O fotógrafo ficou na sala sozinho por meia hora. Até que o espalhafatoso Dali apareceu no alto da escada com um barrete, uma bengala numa mão e uma couve-flor em outra. E anunciou: “Sou Dali”. O pintor tímido disse: “Sou Meli”. O pintor perguntou se Meli não se impressionou com a couve-flor. O fotógrafo disse que não. Dali disse que tentou impressioná-lo. Nasceu uma amizade entre os dois. Meli fotografou cavalo apoiado em duas patas e depois quando voltou para a casa do pintor ele viu o cavalo num quadro, agora colorido e bonito, em situação bizarra. “Eu saia fotografando o que ele pedia, não apenas ele. Fotografei rochas, pedras e muitas bundas de mulheres. Tirei fotos dos lugares em que passou a infância, coisas assim.
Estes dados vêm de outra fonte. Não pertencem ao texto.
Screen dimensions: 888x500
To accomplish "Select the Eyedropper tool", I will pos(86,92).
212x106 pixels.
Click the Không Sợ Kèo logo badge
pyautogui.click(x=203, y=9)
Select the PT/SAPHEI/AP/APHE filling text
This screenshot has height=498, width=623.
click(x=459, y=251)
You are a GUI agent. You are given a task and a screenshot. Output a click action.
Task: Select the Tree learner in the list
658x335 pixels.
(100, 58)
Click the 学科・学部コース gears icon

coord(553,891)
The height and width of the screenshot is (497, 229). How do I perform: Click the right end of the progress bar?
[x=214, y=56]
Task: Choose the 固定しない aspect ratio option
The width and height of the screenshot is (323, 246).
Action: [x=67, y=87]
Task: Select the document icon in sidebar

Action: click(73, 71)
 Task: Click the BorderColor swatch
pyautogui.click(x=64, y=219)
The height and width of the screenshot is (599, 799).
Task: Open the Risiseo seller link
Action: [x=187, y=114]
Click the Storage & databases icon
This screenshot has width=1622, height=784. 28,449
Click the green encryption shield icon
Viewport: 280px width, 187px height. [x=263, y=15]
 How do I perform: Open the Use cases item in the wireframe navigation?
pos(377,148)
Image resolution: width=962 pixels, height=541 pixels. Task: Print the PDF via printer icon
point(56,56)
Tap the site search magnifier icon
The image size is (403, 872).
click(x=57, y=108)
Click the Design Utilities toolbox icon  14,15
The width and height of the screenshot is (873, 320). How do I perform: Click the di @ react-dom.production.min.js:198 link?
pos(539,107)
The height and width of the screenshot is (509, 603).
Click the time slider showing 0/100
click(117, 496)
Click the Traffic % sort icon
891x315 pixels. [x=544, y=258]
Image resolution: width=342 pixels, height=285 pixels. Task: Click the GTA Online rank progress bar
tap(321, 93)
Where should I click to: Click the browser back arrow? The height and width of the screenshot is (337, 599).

As minhas fotos não são artísticas. Elas são documentais”, me revelou naquele dia em que nos encontramos.

E de tanto correr atrás das coisas que o pintor pedia, Meli acumulou um acervo de 2 mil fotos de Dali e 600 metros de filmes. A amizade também rendeu ao fotógrafo, uma coleção de 25 gravuras, boa parte com dedicatória. Meli me contou naquele dia que foi em Curitiba que surgiu a ideia de Salvador Dali criar um museu para ele na cidade de Figueiras. Meli encontrou-se nesta capital com Osvaldo Teixeira, que veio a ser diretor de museu no Rio de Janeiro. E este perguntou em qual museu espanhol havia grande número de obras de Dali. Meli respondeu que não havia um museu com grande número de obras do pintor. Chegando na Espanha, Meli contou o caso a Salvador Dali e disse que ele teria que providenciar o envio de grande número de obras para um museu espanhol, para serem vistas pelos turistas.

Dali pensou e disse: “Em vez de mandar quadros meus para um museu, vou construir um museu para meus quadros”. Este episódio aconteceu em 1957. A ideia de construir um museu virou obsessão. Que acabou se transformando em realidade em 1970, com o apoio do generalíssimo Francisco Franco, de quem Dali virou amigo.